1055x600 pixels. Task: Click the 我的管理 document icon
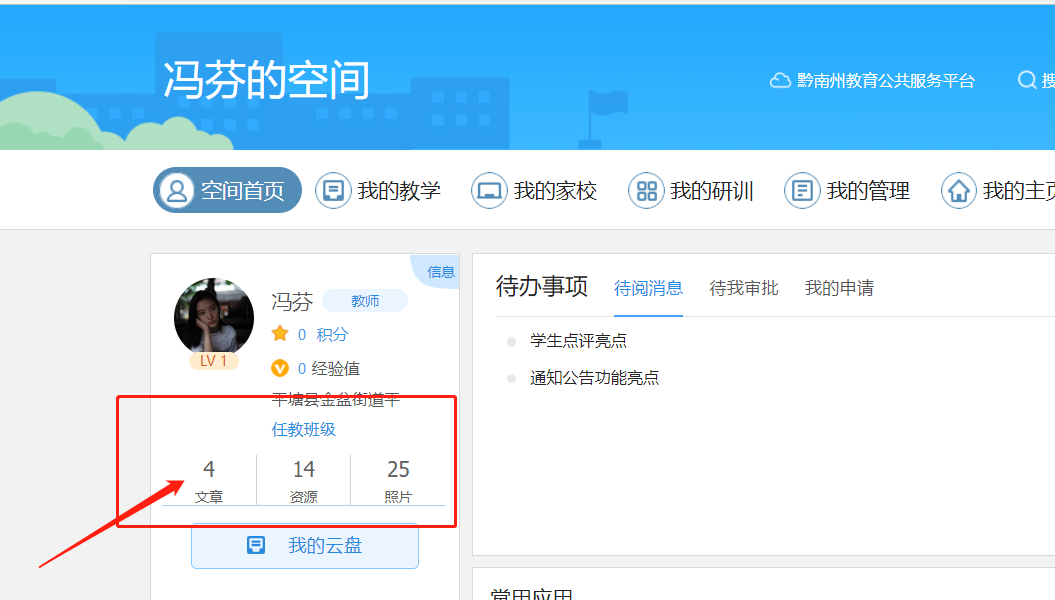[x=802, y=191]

...

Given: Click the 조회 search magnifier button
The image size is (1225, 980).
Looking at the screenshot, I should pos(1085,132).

- [WHAT YOU SHOULD DO]:
Reproduce the lines from the one containing "Given: Click the 조회 search magnifier button" through the one containing "Looking at the", both included, character for character.

- [SOLUTION TO THIS EXERCISE]:
Given: Click the 조회 search magnifier button
The image size is (1225, 980).
Looking at the screenshot, I should pos(1085,132).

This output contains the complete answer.